Extract
Begin

The Anglo-American Committee of Inquiry (AACI) was dispatched to Palestine in 1946 to “examine the question of European Jewry and to . . . review the Palestine Problem in light of that examination.” The plight of thousands of Jewish displaced persons across Europe after World War II, the conflict over Palestine, and the development of the Middle East were of paramount importance for the United States and Great Britain. Another goal of the committee’s 120-day mission was to “hear the views of competent witnesses and to consult representative Arabs and Jews on the problems of Palestine.”
British Foreign Secretary Ernest Bevin announced the formation of the AACI, consisting of six British and six US investigators, on 13 November 1945. This initiative was the British attempt to involve the Americans in their policy in Palestine and to deflect US President Truman’s call to admit 100,000 Jewish immigrants to Palestine.
Composition of the Committee
Husayn Fakhri al-Khalidi, former Jerusalem mayor and secretary to the Arab Higher Committee, had his doubts about yet another commission. He thought that the Arabs would suffer from cooperating with the United States, given its strong ties with Zionism. He would turn out to be prescient in some ways; one of the most active and outspoken US committee members was James McDonald, former League of Nations high commissioner for refugees who was already on record as a Zionist advocate. McDonald was in contact with Zionists throughout the AACI’s work and was strongly in support of Jewish nationalism, a stance that was noted by his fellow commissioners and was obvious during the hearings and deliberations.

End

Provided data
Begin

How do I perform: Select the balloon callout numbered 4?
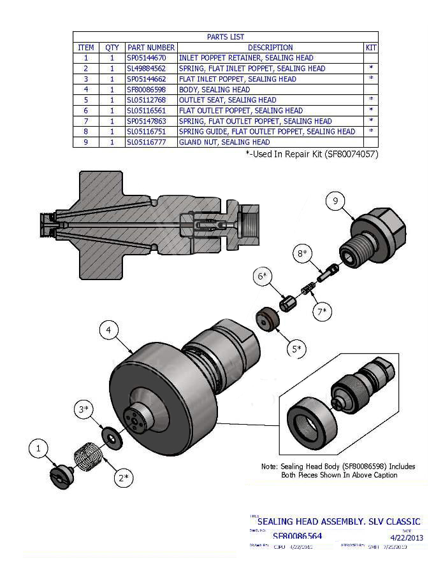109,330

End

To be done
Answer these from the text on the Anglo-American Committee of Inquiry:
(a) How many days did the committee's mission last?
(b) Who announced the committee's formation, and on what date?
(c) What post had James McDonald held before serving on the committee?

Correct output
(a) 120 days.
(b) British Foreign Secretary Ernest Bevin, on 13 November 1945.
(c) League of Nations high commissioner for refugees.